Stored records

================================

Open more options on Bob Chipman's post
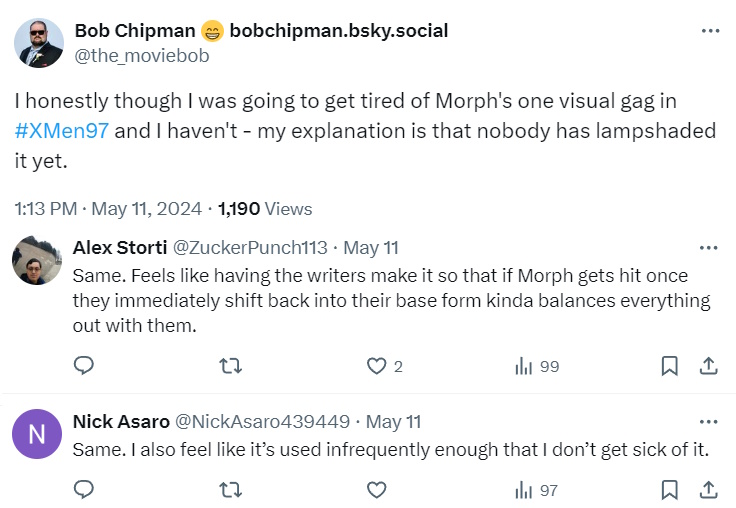736x508 pixels. pos(710,31)
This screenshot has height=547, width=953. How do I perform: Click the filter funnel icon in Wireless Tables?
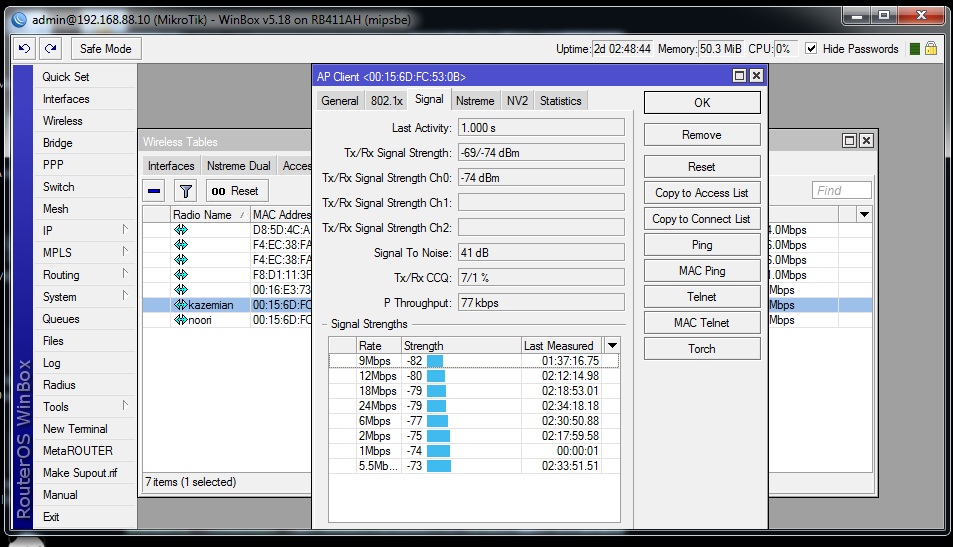coord(185,191)
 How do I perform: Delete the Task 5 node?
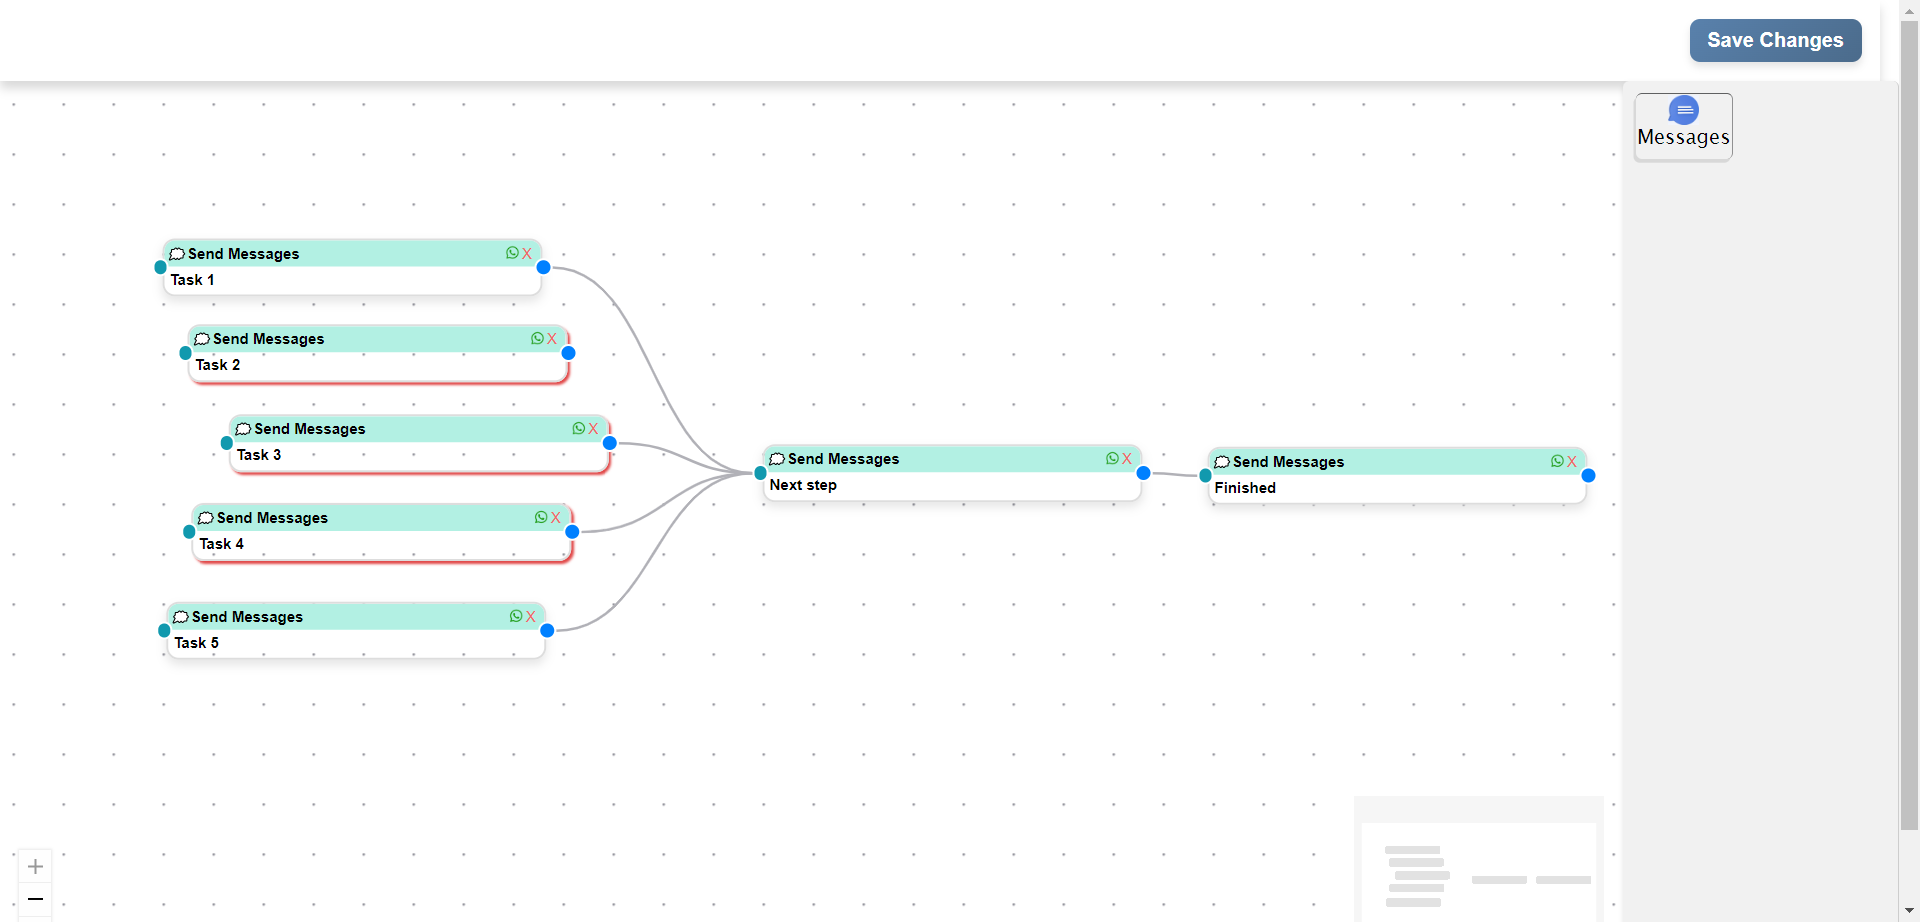click(x=531, y=617)
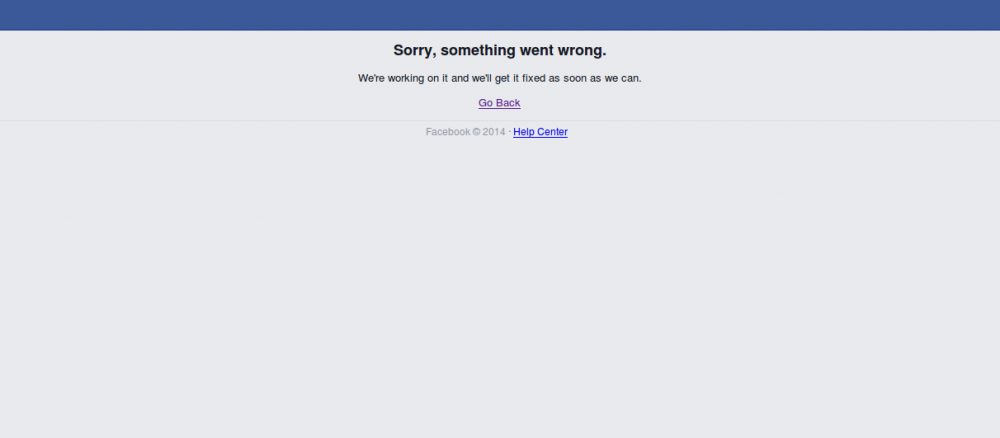
Task: Click the word 'Help' in the footer link
Action: point(524,132)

================================

Restate the entries above word for word, and keep the pictures out.

Open more options on Bob Chipman's post
736x508 pixels. pos(710,31)
This screenshot has height=547, width=953. How do I perform: Click the filter funnel icon in Wireless Tables?
coord(185,191)
 How do I perform: Delete the Task 5 node?
click(x=531, y=617)
Task: Click the word 'Help' in the footer link
Action: point(524,132)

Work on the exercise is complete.